▸ **Requirements**
Reproduce the passage below about flooding on Toronto Island, word for word.

▸ **Quoted passage**
Due to the rain and rising water levels, the city introduced efforts to mitigate the potential impact of flooding on Toronto Island.
Measures included cancelling city-run recreation programs, closing ferry services to Centre Island and Hanlan's Point docks, and closing Toronto Island Park.
Wynna Brown, a spokesperson for the city, told CBC Toronto that Toronto Island Park on Centre Island is closed and ferry services are restricted to residents and essential personnel only until the water level subsides more than 30 centimetres. Brown said there is "still quite a ways to go" until that target is met.
As for the businesses, Brown said she understands this situation is unprecedented, and as such the city is considering a report at council this week that looks into the impact this has had financially.
The only advice Brown offers to the seasonal businesses affected by the flooding is to have business continuity plans and insurance in place.
Roy says ferry service to Ward's Island is still available, provided you are visiting a resident, or if you have an engagement on the island, such as a reservation at a restaurant.

▸ **Information provided**

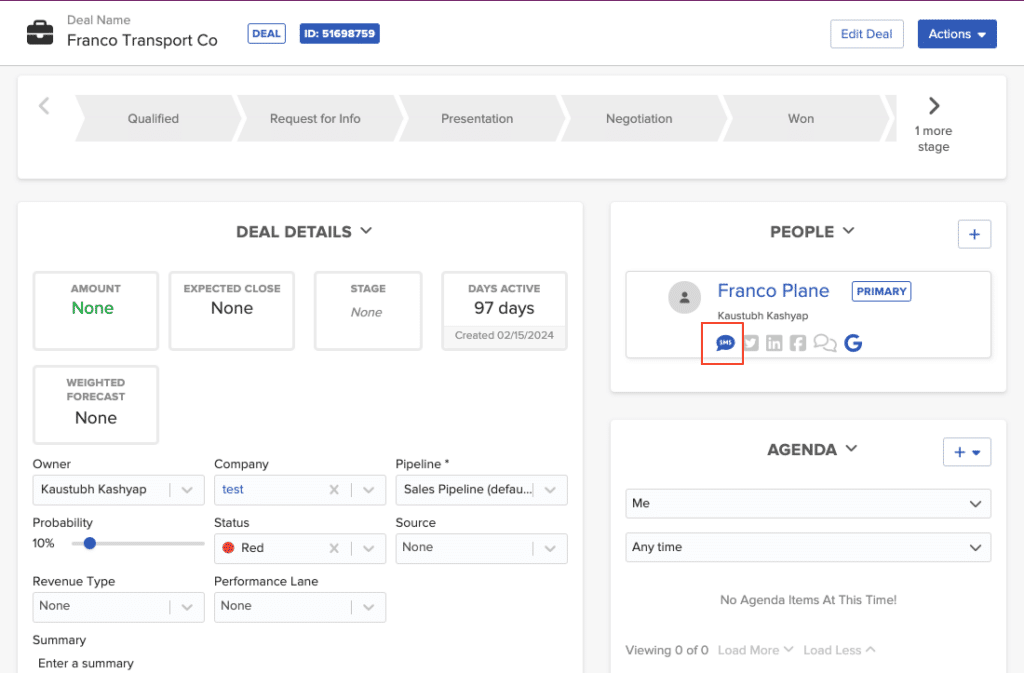Screen dimensions: 1024x673
Task: Remove the Red status with its X
Action: (333, 548)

▸ **Answer to the problem**
Due to the rain and rising water levels, the city introduced efforts to mitigate the potential impact of flooding on Toronto Island.
Measures included cancelling city-run recreation programs, closing ferry services to Centre Island and Hanlan's Point docks, and closing Toronto Island Park.
Wynna Brown, a spokesperson for the city, told CBC Toronto that Toronto Island Park on Centre Island is closed and ferry services are restricted to residents and essential personnel only until the water level subsides more than 30 centimetres. Brown said there is "still quite a ways to go" until that target is met.
As for the businesses, Brown said she understands this situation is unprecedented, and as such the city is considering a report at council this week that looks into the impact this has had financially.
The only advice Brown offers to the seasonal businesses affected by the flooding is to have business continuity plans and insurance in place.
Roy says ferry service to Ward's Island is still available, provided you are visiting a resident, or if you have an engagement on the island, such as a reservation at a restaurant.